Kata Yazid, harusnya satgas Tinombala menjalankan politik antigerilya dengan mengepung Santoso dan kelompoknya. “Dengan mengepung dan kekuarangan bahan makan, Santoso bisa menyerah dan bisa dimintai keterangan,” ungkapnya.
Kata Yazid, kawasan Poso yang kaya sumber alam sengaja dijadikan medan teror sehingga orang takut masuk wilayah tersebut.
“Poso itu lebih terkenal dari Kendari dan kaya sumber alam, dengan adanya teror, maka sumber alam itu bisa dikuasai orang-orang tertentu dan dengan masuknya polisi dan tentara secara tidak langsung mengamankan investasi di Poso,” jelas Poso. (surnas)
Sasaran Perang Asimetris Pemilik Modal Raksasa Asing
Di mana terjadi konflik horizontal, maka di daerah tersebut berarti terkandung sumber kekayaan alam yang maha besar. Bagaimanakah profil konflik Poso dan bentuk perdamaiannya?
Konflik Poso memuncak sebanyak 2 kali. Pada Desember 1998 dan Mei 2006. Bukan kebetulan pula, kedua konflik ini terjadi pada masa jabatan Gubernur Sulawesi Tengah Mayjen TNI Bandjela Paliudju. Bandjela Paliuju menjabat Gubernur Sulteng pada 1996 – 2001 (Periode I) dan 2006 – 2011 (Periode II).
Poso merupakan bagian dari Sulawesi Tengah yang kaya akan sumber daya alam, mulai dari minyak bumi, gas, emas hingga nikel. Bandjela Paliudju merupakan sosok yang berpihak kepada kepentingan masyarakat Sulteng.
Pertanyaannya, kenapa Bandjela Paliudju sampai harus digoyang oleh dua kali kerusuhan pada dua kali masa jabatannya ?
Adakah kepentingan modal raksasa yang akan diuntungkan dengan goyangnya atau jatuhnya Bandjela Paliudju?
Sesaat setelah Bandjela Paliudju menjabat Gubernur Sulteng pada 1996, PT Inco asal Kanada mulai mengeksplorasi Nikel di Poso (1997).
Kemudian pada 1998, PT Mandar Uli Mineral, anak usaha Rio Tinto Group milik "Rothschild", menggarap emas di Poso seluas 550 ribu hektar.
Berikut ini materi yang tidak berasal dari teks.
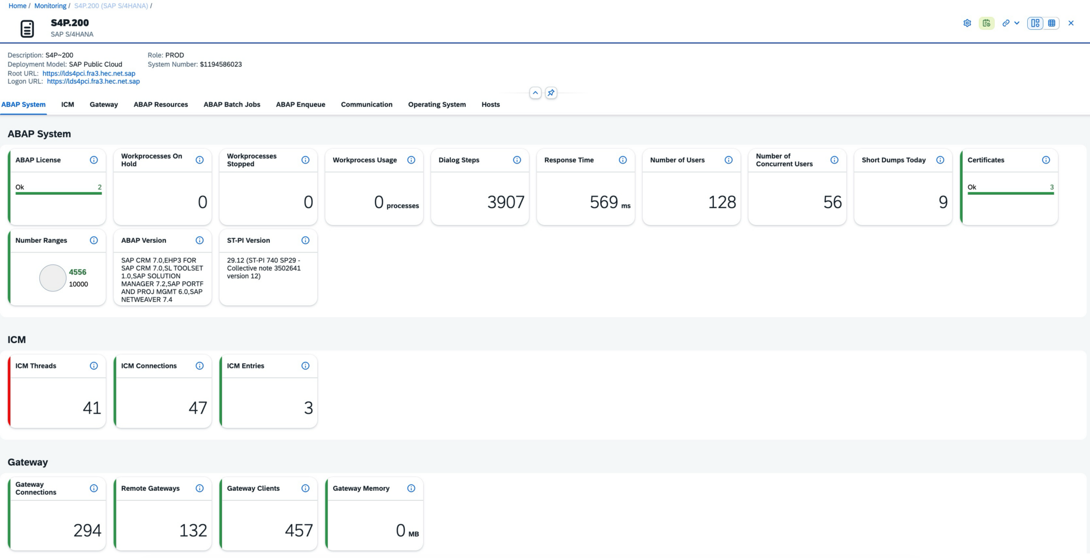The width and height of the screenshot is (1090, 558).
Task: Open the settings gear in the header
Action: [967, 23]
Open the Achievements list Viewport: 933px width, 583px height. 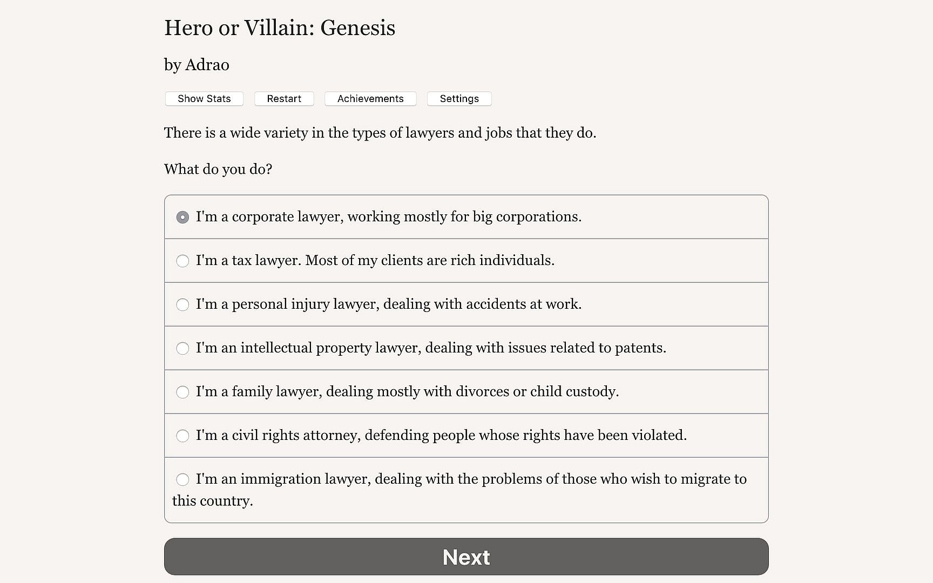tap(370, 99)
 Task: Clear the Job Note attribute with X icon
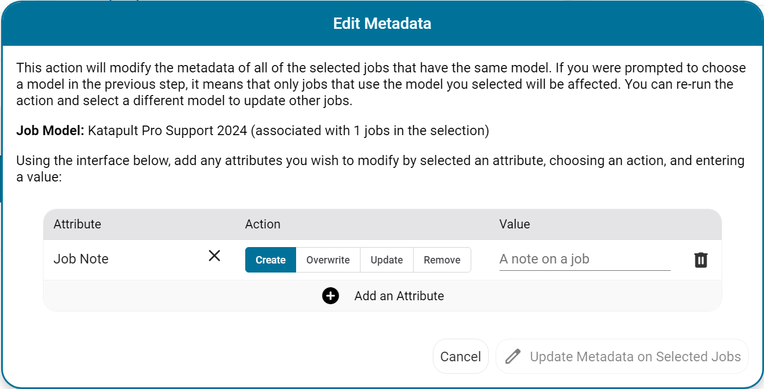(214, 256)
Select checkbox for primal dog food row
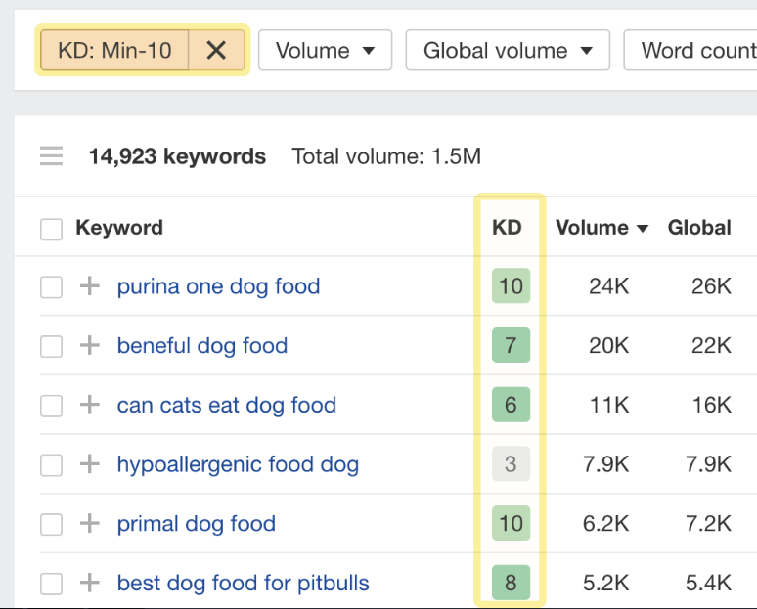The image size is (757, 609). (x=51, y=525)
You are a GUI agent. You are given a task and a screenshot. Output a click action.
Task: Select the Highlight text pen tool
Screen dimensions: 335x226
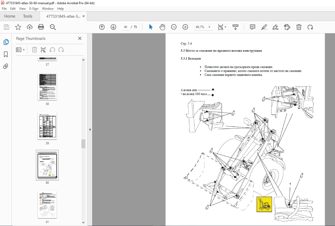[264, 27]
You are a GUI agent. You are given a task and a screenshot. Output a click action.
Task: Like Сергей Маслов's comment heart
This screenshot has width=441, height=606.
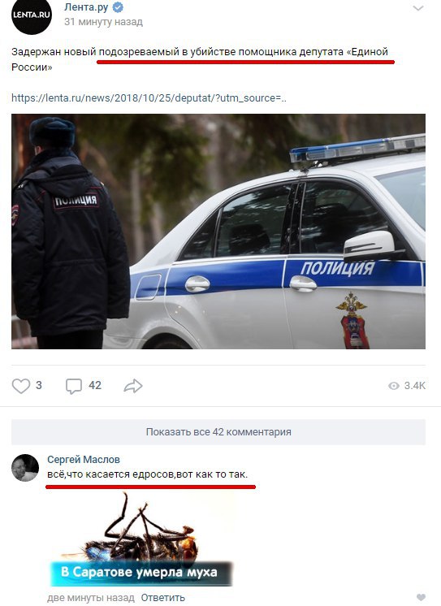pos(421,598)
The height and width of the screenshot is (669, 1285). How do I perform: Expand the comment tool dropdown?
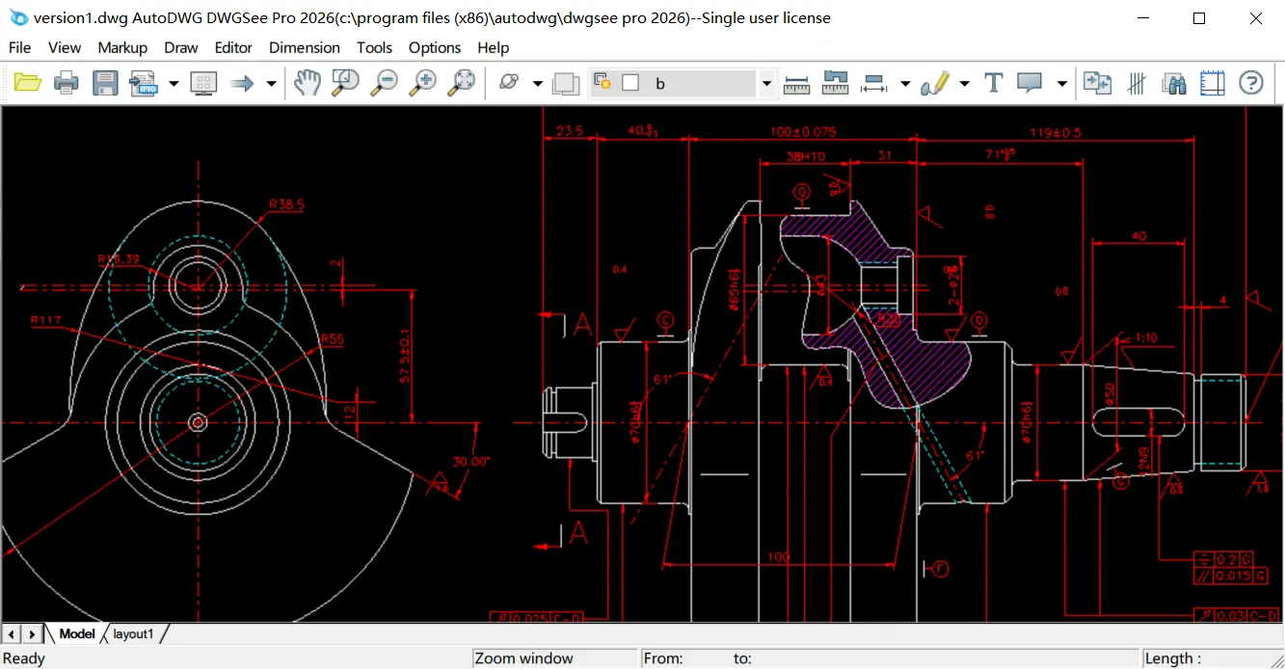[1062, 83]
Rupanya, pemerintahan Bandjela Paliudju di Sulteng yang pro rakyat, mengganggu bisnis Inco dan Rio Tinto. Maka pecahlah konflik Poso Desember 1998. Konflik Poso I (Desember 1998) berhasil digagalkan oleh kekuatan militer saat itu.
Pada akhir periode jabatannya sebagai Gubernur Sulteng, Bandjela Paliudju hendak maju kembali untuk periode 2001–2006. Namun pemerintahan Gus Dur tidak mengangkat kembali Bandjela Paliudju (saat itu, jabatan Gubernur masih ditunjuk presiden).
Ketika Pilkada Sulteng sudah digelar, pada 2005, Bandjela Paliuju ikut sebagai peserta.
Kekhawatiran dari para pemilik modal besar di kawasan Sulteng dan khususnya Poso meningkat. Bandjela Paliudju dianggap bisa membahayakan kepentingan modal asing yang tengah masuk ke Sulteng dengan kebijakannya yang pro rakyat.
Pada 2006, Inco akan memulai eksploitasi tambang barunya di Morowali dan telah investasi US$ 1 miliar. Di Teluk Tolo (Marowali), Pertamina dan Medco tengah memproduksi minyak dari Lapangan Tiaka sejak 31 Juli 2005.
Rencananya, pengapalan pertama join Pertamina dan Medco ini pada 12 Januari 2006. Pertamina dan Medco juga tengah membangun proyek Donggi-Senoro di Sulteng. Proyek Donggi – Senoro mayoritas dikuasai oleh Mitsubishi Corporation (80%), Pertamina (10%) dan Medco (10%).
PT Bukaka Hydropower Engineering milik JK juga tengah membangun PLTA Poso 740 MW. PLTA ini akan menyuplai kebutuhan listrik bagi industri baru (Inco, Rio Tinto, Medco, dsb) di area Sulteng.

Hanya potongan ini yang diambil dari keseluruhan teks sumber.